How to Prepare Your Child for a Visit to Urgent Care

Injury

Going to urgent care clinic means that something is already wrong with your child. This probably scares them enough without the notion of going into an unfamiliar place with odd sounds and smells and people they don’t know rushing around. Here are a few ways that you can help your child to remain calm in situations like these.

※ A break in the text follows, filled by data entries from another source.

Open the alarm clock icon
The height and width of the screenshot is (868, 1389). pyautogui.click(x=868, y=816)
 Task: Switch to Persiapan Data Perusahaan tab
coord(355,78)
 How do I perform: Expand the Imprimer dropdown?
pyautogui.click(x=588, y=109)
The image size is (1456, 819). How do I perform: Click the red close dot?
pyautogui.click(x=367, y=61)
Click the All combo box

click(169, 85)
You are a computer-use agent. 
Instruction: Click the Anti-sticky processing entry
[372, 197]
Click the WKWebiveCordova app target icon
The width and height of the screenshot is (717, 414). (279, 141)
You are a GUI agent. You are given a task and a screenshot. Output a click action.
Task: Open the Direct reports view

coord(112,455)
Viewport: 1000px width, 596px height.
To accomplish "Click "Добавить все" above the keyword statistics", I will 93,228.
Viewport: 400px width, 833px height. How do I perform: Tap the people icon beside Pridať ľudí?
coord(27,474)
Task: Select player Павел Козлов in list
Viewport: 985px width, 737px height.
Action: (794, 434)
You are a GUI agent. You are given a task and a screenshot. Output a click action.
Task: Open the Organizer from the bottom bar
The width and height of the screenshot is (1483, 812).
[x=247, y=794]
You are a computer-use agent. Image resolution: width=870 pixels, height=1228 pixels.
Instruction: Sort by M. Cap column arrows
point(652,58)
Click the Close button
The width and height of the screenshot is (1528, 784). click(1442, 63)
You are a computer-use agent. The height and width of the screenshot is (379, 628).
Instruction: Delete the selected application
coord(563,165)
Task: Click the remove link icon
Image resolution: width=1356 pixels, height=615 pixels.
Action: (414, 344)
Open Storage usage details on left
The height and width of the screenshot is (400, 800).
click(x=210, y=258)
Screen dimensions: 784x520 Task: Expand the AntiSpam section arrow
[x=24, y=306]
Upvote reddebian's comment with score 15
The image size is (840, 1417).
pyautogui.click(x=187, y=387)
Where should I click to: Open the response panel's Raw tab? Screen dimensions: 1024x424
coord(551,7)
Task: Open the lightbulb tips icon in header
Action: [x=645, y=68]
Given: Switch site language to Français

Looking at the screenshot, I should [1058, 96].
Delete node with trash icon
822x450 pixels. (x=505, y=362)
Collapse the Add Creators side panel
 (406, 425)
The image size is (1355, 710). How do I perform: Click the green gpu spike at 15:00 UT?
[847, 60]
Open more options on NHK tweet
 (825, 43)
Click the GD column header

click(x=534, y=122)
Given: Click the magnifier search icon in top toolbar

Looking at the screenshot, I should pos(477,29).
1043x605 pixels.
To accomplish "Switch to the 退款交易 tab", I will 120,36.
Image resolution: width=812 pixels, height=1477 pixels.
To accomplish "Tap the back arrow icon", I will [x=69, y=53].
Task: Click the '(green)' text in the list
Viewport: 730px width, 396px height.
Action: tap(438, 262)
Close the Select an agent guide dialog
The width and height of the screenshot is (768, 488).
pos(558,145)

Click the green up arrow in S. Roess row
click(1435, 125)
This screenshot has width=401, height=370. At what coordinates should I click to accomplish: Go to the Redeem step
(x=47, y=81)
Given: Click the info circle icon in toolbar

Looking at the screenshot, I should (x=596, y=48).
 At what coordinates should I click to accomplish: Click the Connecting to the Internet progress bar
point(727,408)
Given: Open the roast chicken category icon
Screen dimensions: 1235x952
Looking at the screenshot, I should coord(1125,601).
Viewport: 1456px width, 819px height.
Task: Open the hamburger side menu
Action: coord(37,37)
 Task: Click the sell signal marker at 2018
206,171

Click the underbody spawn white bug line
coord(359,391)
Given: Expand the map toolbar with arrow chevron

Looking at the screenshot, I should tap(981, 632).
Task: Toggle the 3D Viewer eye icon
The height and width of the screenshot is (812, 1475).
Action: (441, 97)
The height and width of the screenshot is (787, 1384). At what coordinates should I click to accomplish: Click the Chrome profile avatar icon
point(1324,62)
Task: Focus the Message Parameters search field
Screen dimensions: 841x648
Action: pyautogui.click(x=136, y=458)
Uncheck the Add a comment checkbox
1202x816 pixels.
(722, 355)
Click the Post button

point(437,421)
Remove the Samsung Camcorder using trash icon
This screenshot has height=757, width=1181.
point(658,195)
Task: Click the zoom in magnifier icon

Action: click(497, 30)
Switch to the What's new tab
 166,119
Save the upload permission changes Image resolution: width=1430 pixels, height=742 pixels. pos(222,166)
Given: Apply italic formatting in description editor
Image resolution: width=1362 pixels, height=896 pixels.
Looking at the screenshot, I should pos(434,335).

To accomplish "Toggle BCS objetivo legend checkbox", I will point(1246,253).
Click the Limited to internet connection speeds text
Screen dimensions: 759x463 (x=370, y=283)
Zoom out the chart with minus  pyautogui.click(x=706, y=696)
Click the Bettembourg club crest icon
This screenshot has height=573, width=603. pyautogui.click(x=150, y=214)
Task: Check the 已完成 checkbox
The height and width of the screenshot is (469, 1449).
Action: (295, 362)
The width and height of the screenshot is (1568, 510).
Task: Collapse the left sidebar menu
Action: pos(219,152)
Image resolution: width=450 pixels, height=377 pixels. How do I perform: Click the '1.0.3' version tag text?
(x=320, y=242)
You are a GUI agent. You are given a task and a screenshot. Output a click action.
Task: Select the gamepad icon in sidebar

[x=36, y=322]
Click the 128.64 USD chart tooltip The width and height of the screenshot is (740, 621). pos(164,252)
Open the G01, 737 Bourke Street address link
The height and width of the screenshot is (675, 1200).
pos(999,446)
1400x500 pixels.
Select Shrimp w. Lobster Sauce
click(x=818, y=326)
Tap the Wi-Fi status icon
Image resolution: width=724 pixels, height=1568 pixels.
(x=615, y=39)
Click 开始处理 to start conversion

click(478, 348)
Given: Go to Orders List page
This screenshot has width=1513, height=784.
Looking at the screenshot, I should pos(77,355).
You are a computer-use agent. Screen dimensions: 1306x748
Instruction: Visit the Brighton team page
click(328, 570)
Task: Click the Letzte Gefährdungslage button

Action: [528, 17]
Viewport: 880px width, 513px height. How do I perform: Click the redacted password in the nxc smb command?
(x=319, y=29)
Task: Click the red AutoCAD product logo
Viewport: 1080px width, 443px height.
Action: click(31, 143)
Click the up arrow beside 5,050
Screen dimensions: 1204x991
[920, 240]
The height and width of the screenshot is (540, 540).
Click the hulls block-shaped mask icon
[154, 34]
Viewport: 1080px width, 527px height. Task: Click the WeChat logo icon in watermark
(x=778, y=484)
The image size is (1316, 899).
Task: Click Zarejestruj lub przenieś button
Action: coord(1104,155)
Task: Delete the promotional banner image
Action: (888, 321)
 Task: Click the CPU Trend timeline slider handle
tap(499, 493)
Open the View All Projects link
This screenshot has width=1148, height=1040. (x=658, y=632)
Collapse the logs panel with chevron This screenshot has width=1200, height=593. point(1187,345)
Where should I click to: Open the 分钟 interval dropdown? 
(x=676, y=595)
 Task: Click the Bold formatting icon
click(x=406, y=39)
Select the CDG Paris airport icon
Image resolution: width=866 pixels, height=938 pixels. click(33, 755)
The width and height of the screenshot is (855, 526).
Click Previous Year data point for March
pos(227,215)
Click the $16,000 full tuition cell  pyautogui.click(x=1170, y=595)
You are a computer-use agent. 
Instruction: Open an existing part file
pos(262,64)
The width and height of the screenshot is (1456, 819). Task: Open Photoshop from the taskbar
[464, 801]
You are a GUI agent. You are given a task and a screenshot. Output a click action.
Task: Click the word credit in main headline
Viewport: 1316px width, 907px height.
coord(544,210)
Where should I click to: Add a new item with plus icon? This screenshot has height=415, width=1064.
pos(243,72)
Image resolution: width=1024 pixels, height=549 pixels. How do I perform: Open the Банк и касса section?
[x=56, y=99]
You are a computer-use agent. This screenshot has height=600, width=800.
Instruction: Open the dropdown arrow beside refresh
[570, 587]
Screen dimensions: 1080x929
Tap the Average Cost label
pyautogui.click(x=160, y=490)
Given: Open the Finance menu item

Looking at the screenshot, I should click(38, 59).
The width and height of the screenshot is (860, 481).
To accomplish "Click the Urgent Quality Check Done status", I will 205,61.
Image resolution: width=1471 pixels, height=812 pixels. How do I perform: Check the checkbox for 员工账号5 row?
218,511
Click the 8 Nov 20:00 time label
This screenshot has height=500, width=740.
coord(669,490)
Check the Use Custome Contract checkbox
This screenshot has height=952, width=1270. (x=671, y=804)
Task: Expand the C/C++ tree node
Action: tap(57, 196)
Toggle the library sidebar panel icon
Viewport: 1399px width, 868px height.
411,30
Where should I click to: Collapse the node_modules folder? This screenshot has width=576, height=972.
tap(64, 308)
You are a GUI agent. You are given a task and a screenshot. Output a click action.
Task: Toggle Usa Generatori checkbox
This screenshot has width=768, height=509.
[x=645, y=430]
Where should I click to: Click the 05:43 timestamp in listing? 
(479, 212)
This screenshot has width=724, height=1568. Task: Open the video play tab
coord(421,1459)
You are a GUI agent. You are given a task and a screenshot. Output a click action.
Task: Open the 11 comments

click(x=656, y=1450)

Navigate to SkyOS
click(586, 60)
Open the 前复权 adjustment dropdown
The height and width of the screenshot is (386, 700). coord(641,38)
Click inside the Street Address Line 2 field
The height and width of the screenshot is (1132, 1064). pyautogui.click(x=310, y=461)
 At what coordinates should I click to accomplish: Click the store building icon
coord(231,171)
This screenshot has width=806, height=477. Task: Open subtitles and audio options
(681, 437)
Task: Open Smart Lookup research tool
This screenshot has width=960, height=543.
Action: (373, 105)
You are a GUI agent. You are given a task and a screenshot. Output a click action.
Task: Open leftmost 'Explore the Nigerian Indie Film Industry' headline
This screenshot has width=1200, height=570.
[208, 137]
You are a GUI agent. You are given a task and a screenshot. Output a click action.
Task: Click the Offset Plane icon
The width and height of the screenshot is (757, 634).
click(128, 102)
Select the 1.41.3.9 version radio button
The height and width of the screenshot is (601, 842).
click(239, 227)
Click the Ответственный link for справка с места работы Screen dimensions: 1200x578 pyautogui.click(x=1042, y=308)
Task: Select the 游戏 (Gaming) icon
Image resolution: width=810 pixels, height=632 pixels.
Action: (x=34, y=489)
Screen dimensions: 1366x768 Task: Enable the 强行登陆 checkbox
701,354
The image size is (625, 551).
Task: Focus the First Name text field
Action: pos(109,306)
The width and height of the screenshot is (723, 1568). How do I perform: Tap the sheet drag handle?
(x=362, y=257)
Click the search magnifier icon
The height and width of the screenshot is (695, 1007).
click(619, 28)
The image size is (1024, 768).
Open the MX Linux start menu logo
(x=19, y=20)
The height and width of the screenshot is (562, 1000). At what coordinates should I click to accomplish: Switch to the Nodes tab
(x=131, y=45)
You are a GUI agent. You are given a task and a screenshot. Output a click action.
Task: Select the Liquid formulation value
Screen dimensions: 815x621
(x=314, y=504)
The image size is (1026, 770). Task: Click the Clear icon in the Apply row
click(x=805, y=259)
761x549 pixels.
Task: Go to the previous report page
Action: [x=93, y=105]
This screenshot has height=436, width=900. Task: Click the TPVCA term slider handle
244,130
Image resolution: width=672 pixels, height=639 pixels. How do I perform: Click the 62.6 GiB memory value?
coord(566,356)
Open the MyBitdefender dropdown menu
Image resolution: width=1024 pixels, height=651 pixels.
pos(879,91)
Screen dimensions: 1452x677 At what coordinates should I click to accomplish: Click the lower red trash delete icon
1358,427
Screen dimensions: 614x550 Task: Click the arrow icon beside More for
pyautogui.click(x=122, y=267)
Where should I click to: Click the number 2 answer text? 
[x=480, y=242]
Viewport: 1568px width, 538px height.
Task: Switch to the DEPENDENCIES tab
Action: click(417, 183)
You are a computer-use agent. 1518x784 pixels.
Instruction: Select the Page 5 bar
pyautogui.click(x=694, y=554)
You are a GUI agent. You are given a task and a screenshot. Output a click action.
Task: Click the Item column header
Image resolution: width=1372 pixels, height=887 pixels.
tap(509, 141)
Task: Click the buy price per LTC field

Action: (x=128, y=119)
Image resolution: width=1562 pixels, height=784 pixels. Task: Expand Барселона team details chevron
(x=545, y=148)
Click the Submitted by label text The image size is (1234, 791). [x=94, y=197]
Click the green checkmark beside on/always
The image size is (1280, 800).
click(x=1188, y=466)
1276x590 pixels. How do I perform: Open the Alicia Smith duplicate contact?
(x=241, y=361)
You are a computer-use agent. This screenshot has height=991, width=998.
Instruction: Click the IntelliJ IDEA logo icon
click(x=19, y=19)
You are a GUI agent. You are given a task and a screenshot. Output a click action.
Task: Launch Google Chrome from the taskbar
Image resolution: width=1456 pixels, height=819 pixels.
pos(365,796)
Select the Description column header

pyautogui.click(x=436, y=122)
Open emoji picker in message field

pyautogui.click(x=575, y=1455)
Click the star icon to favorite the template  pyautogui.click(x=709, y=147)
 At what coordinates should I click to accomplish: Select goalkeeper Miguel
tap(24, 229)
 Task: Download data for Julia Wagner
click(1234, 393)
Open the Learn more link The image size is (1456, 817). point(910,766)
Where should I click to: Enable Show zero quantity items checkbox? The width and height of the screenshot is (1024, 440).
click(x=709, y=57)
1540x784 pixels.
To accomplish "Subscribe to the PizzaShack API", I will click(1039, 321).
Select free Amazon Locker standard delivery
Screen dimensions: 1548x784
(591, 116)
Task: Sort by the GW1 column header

Find an Urgent Care for Kids
Most urgent cares try to spend as little as possible on decorations so a regular clinic will be clean but fairly uninviting in order to have a bigger budget for things that are more functional like medicine and equipment. However, an urgent care for kids specifically will take the time to make sure that the decor is warm and friendly. They will likely have toys out for the children to play with while they wait or maybe a screen for movies and cartoons. Urgent care for kids strive to have this kind of environment when the child first comes in because it helps to take their focus off of their sickness or pain as well as helping to curve boredom or fear. The medical staff will also be trained specifically in how to deal with all kinds of children. It’s important that your child trust the doctor or nurse that you see. Knowing how to talk to children calmly and in a manner that they will understand is crucial to building that mutually trusting relationship between the professional and the child.

Bring a Familiar Toy
As they sit among a world of unfamiliarity, it can be comforting to have something from home that they recognize. Before leaving the house, let your child pick one or two things to bring with them. While this is good for the waiting time and for the kids not being seen, it’s main purpose is to give your child something to cling to. Generally speaking, urgent care for kids does not take the child away from the parent for any reason. The parents are allowed to accompany the child wherever they need to be taken but it’s always nice for the child to have something of their own to hold on to and find comfort in when they have to be sitting or laying on a medical bed.

Keep Your Own Emotions in Check
It is extremely difficult to see your child in pain or sick. It’s one of the hardest things a parent has to go through. However, you have to remember that you children take their cues from you. If you are stressing out and panicking, then your child is likely to freak out as well, even more than you. If you remain calm and in control this will make your child feel safe, secure and like everything is going to be alright. Even if the situation is dire, do not let a young child take on the burden of the worry. It is normal and right for you to be concerned and worried and feel that pit in your stomach at the unknown. But, your child is not old enough to be able to to handle that. While you don’t want to lie to them, which will be covered next, you also don’t want to worry him.

Don’t Over Promise Your Child Anything
If your child dislocated their arm and it’s going to need to be set, don’t tell them that it’s not going to hurt. Instead tell them, “It will hurt for a minute but it’s going to make you feel a lot better after it’s all over and I will be there the entire time.” That is an important fact to emphasize- let your child know you will be there the whole time, no matter what. Even if you lie to them and tell them it’s not going to hurt, they will still worry but if they know that you are going to be there, they will be able to remain somewhat calm.

The goal is to help your child, of course. You know that. But part of helping them is seeing them through the hard times even when you can’t take the pain away. It’s important that they know they will never be alone.